::: Information :::
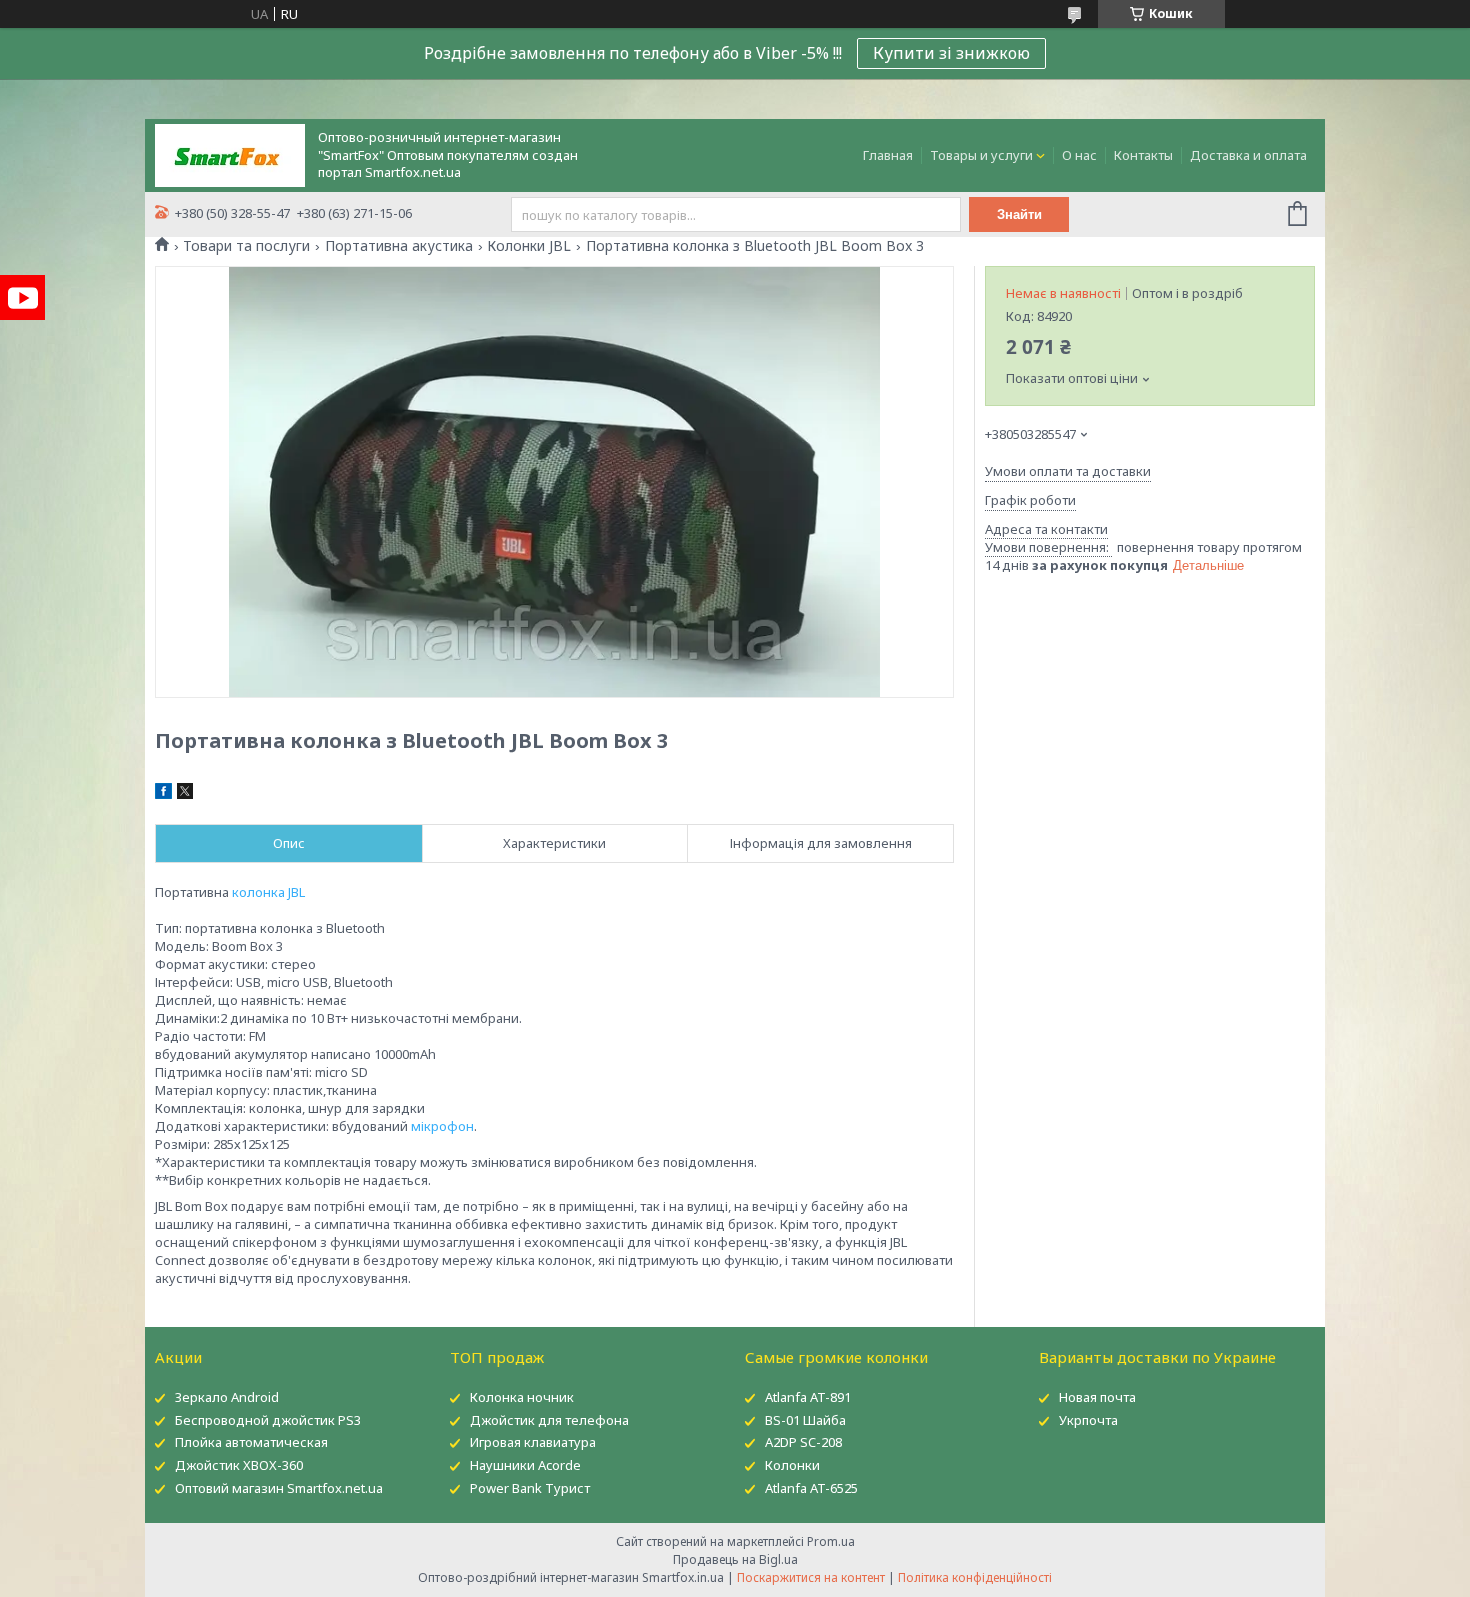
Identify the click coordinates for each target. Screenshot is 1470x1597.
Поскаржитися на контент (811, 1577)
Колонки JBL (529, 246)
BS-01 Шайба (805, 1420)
:::
::: Information :::
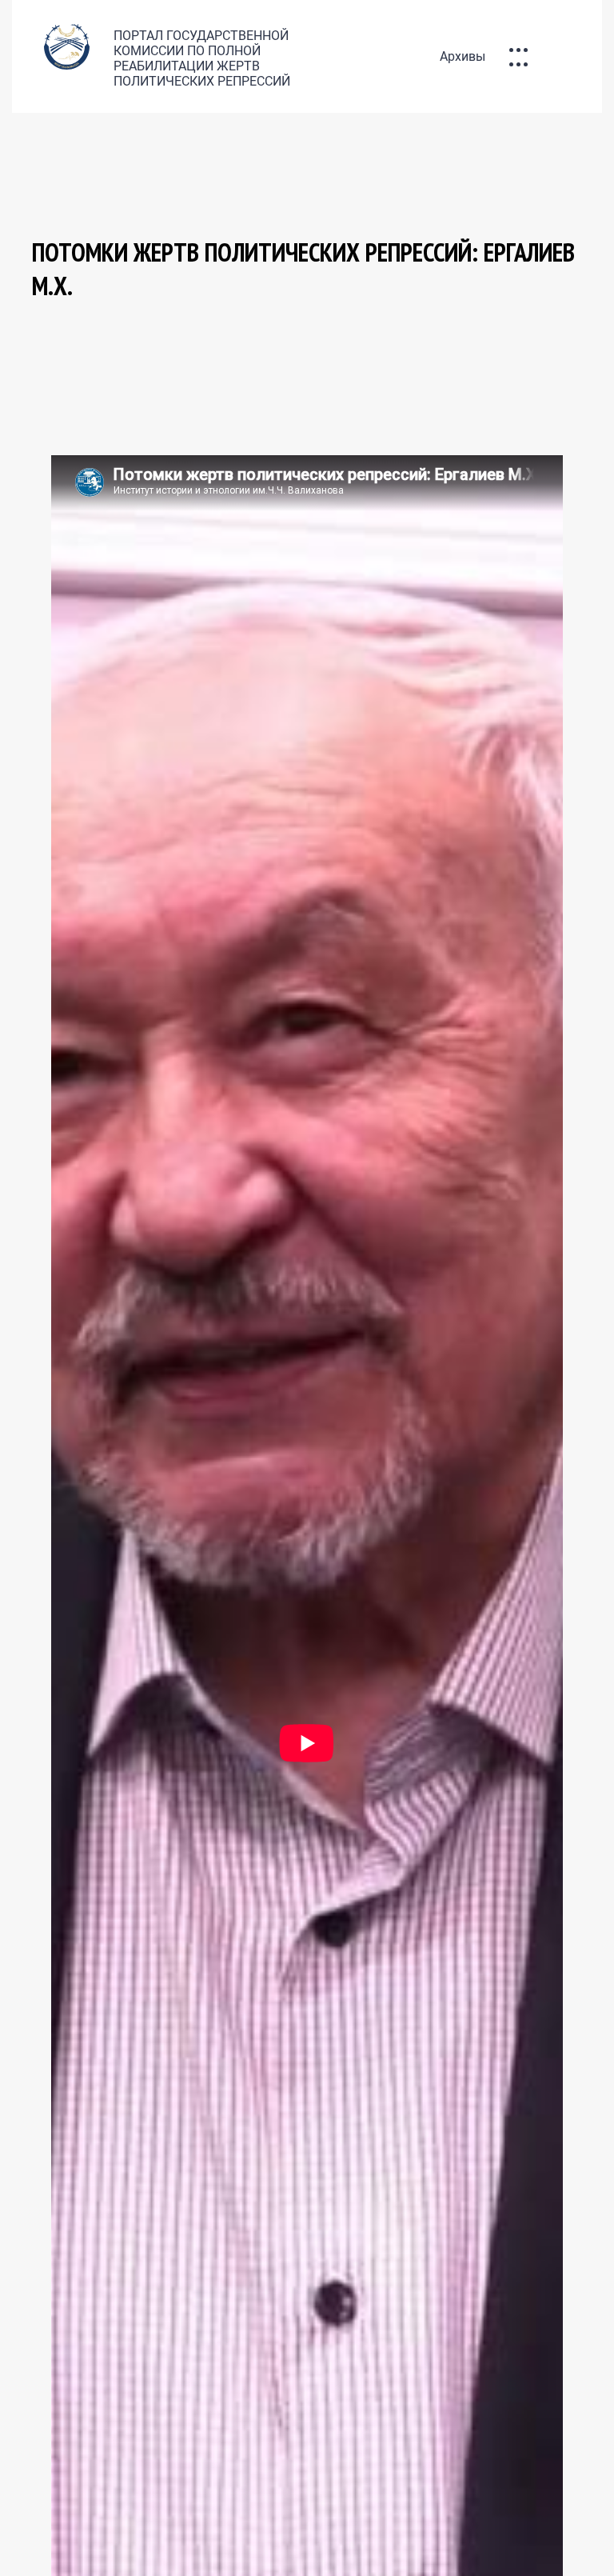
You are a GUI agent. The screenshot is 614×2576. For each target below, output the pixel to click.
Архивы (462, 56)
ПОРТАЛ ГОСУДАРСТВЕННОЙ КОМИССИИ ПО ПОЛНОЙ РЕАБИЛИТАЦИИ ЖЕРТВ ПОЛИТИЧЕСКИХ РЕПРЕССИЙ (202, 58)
:::
In the listing above, find the line containing "You are a GUI" and the line containing "ПОРТАЛ ГОСУДАРСТВЕННОЙ КОМИССИИ", then quote both, plus every line between them, exactly as written.

*Answer to the exercise*
You are a GUI agent. The screenshot is 614×2576. For each target below, output the pixel to click.
Архивы (462, 56)
ПОРТАЛ ГОСУДАРСТВЕННОЙ КОМИССИИ ПО ПОЛНОЙ РЕАБИЛИТАЦИИ ЖЕРТВ ПОЛИТИЧЕСКИХ РЕПРЕССИЙ (202, 58)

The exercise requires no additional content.